ACTIVITY → Word for word, transcribe the lines from the one containing "Viewport: 2048px width, 1496px" through the end of the entries, both included, and nothing else.

RECORDS TO USE →
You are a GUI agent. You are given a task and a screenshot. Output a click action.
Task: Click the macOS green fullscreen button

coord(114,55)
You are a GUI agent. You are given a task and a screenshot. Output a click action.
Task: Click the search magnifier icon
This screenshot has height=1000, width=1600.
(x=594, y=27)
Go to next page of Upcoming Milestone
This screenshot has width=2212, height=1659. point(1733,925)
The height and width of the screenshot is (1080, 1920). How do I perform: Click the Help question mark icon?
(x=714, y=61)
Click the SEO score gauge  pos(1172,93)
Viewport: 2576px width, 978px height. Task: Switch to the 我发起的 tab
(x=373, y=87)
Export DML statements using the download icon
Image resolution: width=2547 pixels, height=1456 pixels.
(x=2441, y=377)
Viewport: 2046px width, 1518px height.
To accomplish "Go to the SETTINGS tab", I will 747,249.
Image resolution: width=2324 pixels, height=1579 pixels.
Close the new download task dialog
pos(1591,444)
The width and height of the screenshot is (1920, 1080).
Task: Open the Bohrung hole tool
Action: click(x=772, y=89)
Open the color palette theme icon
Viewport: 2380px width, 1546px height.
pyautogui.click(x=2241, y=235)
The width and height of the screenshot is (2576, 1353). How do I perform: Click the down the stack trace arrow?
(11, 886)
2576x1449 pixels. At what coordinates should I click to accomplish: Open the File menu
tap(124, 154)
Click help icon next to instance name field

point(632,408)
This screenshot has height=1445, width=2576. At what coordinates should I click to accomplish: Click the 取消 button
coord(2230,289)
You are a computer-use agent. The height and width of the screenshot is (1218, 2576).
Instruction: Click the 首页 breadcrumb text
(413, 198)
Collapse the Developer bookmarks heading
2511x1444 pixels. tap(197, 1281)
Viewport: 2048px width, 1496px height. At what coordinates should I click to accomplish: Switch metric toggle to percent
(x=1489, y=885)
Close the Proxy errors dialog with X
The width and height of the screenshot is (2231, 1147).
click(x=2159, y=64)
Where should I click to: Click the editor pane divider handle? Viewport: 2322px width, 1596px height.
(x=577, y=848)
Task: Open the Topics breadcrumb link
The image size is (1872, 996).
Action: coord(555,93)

RESULT FOR THIS EXERCISE →
Viewport: 2048px width, 1496px height. At what coordinates should I click to accomplish: Switch metric toggle to percent
(x=1489, y=885)
Close the Proxy errors dialog with X
The width and height of the screenshot is (2231, 1147).
click(x=2159, y=64)
Where should I click to: Click the editor pane divider handle? Viewport: 2322px width, 1596px height.
(x=577, y=848)
Task: Open the Topics breadcrumb link
The image size is (1872, 996).
Action: coord(555,93)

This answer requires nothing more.